I need some clarification.

  1. What do you mean by the "estimate of the overall model?" You estimate parameters. Can you show me an example where it is available? Then I might recognize it.
  2. We generally do not compare parameter estimates between models. We instead use model selection criteria (e.g., adjusted R square, AICc, BIC, Mallow's Cp) to choose a model with minimum bias and variance and then infer about the parameter estimates of the selected model. We would not want to compare two estimates from different models with a hypothesis test for a difference. Estimates are expected to depend on the other terms in the model except for the rare case that all the estimates are orthogonal (uncorrelated), so different models (i.e., different sets of terms) would usually yield different estimates for any given term.
FredNg
Level I

Re: Difference between JMP and Excel in dummy variable regression outputs

Hi Mark,

Thanks for getting back so promptly.

If you refer to the attached images, that's the analysis output after running a regression. So my question is, is there a way for me to find the "total standard error of estimate", if there's such a thing since currently all I can see about the standard error is of each coefficient estimate.

Thanks. I understand where you're coming from. 

 

Another thing is, is there a way to find the standard error of beta coefficient for each independent variable in the Fit Model's Analysis? I understand this is the method used to find beta coefficient: http://www.jmp.com/support/notes/36/009.html

 

Regards,
Fred

[Edited as I've found the answer to one of the questions] 

Re: Difference between JMP and Excel in dummy variable regression outputs

There are no attached images.

The link takes me to a page that says "Timed out."

Which question is answered?
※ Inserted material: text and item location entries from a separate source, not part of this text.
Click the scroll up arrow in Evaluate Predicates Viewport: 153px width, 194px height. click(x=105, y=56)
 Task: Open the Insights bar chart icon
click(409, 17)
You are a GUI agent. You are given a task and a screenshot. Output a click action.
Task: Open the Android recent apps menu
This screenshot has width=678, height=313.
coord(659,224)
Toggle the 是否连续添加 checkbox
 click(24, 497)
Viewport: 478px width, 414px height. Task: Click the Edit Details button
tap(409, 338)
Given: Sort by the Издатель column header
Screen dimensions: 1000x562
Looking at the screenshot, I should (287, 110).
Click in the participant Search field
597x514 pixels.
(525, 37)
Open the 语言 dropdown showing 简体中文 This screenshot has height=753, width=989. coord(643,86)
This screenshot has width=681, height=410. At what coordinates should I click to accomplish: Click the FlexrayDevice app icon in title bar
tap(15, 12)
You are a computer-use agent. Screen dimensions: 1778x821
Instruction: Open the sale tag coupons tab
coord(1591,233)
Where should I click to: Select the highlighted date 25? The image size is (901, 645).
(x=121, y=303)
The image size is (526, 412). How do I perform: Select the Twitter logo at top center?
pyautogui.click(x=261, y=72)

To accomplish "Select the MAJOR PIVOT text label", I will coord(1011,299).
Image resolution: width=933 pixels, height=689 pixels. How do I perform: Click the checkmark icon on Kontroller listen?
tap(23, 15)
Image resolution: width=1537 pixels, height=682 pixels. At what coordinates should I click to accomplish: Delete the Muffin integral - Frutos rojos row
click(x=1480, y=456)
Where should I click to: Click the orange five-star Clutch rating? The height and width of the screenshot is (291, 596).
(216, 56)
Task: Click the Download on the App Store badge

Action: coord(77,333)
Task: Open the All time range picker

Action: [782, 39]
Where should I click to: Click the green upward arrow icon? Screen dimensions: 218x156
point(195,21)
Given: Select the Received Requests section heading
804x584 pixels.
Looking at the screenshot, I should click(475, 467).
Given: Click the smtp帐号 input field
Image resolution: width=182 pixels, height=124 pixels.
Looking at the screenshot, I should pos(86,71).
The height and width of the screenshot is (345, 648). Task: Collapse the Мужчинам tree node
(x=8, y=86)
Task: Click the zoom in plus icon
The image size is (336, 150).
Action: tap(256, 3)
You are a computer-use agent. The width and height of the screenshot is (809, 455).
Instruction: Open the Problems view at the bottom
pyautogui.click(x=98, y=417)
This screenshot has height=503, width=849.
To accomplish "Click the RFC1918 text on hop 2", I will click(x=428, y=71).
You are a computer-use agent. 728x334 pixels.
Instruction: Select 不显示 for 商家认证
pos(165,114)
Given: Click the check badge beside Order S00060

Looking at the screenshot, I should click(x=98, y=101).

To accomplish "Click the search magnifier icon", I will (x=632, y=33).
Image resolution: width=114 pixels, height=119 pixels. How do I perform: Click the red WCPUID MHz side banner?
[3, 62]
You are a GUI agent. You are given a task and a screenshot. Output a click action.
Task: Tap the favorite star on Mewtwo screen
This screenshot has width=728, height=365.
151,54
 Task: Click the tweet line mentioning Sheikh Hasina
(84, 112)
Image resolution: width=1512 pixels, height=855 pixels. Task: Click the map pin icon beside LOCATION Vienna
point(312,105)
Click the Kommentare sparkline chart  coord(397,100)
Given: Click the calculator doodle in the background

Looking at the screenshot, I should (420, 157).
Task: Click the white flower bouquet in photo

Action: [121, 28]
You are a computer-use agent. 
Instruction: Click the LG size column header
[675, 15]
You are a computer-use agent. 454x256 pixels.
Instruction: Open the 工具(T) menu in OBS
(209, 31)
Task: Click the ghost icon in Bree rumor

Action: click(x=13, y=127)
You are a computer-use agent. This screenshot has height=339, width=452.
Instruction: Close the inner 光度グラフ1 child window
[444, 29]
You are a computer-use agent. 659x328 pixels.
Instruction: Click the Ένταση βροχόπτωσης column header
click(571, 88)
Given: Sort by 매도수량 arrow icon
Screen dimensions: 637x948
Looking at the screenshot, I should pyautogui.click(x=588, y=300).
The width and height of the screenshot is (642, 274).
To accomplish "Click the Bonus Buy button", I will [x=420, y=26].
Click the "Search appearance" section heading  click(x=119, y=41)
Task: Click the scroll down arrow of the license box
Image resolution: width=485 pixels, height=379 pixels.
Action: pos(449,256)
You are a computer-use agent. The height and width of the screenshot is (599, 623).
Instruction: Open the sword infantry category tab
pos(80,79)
What is the answer? (Thanks!)

FredNg
Level I

Re: Difference between JMP and Excel in dummy variable regression outputs

Hi Mark, 

 

All the questions are answered except for "how to find the standard error of beta coefficient for each independent variable" after running a regression on Fit Model in JMP. 

 

Can you point me in the right direction? Thanks! 

Re: Difference between JMP and Excel in dummy variable regression outputs

The standard error is 1 by definition.